-- Activity --
With the line containing "RWK (23, 465)" as the start and the line containing "Bundeslehrgang für Spielleute" as the end, transcribe that span of the entries below exactly, including both.

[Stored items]

···

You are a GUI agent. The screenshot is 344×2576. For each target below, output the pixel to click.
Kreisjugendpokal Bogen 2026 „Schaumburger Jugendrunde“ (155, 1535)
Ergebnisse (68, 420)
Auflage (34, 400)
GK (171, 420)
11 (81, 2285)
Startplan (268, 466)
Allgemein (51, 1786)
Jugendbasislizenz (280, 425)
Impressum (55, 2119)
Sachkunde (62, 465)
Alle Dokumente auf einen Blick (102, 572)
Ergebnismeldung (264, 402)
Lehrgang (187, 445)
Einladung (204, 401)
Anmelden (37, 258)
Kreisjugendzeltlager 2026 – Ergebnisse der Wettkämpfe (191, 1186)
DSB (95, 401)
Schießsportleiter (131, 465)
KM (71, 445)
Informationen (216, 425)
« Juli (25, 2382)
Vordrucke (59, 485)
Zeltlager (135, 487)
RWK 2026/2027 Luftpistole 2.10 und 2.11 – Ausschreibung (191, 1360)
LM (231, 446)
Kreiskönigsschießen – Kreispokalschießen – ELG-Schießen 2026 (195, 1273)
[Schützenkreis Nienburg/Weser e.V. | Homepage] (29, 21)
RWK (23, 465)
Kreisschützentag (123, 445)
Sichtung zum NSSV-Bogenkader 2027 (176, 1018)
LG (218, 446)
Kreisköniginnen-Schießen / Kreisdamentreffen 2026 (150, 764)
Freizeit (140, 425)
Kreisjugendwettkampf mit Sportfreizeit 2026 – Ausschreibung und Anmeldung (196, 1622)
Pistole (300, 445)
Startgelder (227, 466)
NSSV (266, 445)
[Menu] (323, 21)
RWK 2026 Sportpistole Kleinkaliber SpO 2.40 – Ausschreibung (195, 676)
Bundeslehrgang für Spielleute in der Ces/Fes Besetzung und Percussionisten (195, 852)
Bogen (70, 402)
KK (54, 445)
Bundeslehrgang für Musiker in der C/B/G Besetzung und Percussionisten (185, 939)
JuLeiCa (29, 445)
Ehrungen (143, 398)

···

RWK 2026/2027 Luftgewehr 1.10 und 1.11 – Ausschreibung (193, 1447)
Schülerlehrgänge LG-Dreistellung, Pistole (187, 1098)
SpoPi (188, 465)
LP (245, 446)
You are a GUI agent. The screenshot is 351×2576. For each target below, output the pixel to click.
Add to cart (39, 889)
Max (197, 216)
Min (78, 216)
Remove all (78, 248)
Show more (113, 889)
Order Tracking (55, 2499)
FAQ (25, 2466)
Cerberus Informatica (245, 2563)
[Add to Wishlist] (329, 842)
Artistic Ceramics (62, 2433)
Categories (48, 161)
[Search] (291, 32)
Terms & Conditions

···

-- Reply to the exercise --
RWK (23, 465)
Kreisschützentag (123, 445)
Sichtung zum NSSV-Bogenkader 2027 (176, 1018)
LG (218, 446)
Kreisköniginnen-Schießen / Kreisdamentreffen 2026 (150, 764)
Freizeit (140, 425)
Kreisjugendwettkampf mit Sportfreizeit 2026 – Ausschreibung und Anmeldung (196, 1622)
Pistole (300, 445)
Startgelder (227, 466)
NSSV (266, 445)
[Menu] (323, 21)
RWK 2026 Sportpistole Kleinkaliber SpO 2.40 – Ausschreibung (195, 676)
Bundeslehrgang für Spielleute in der Ces/Fes Besetzung und Percussionisten (195, 852)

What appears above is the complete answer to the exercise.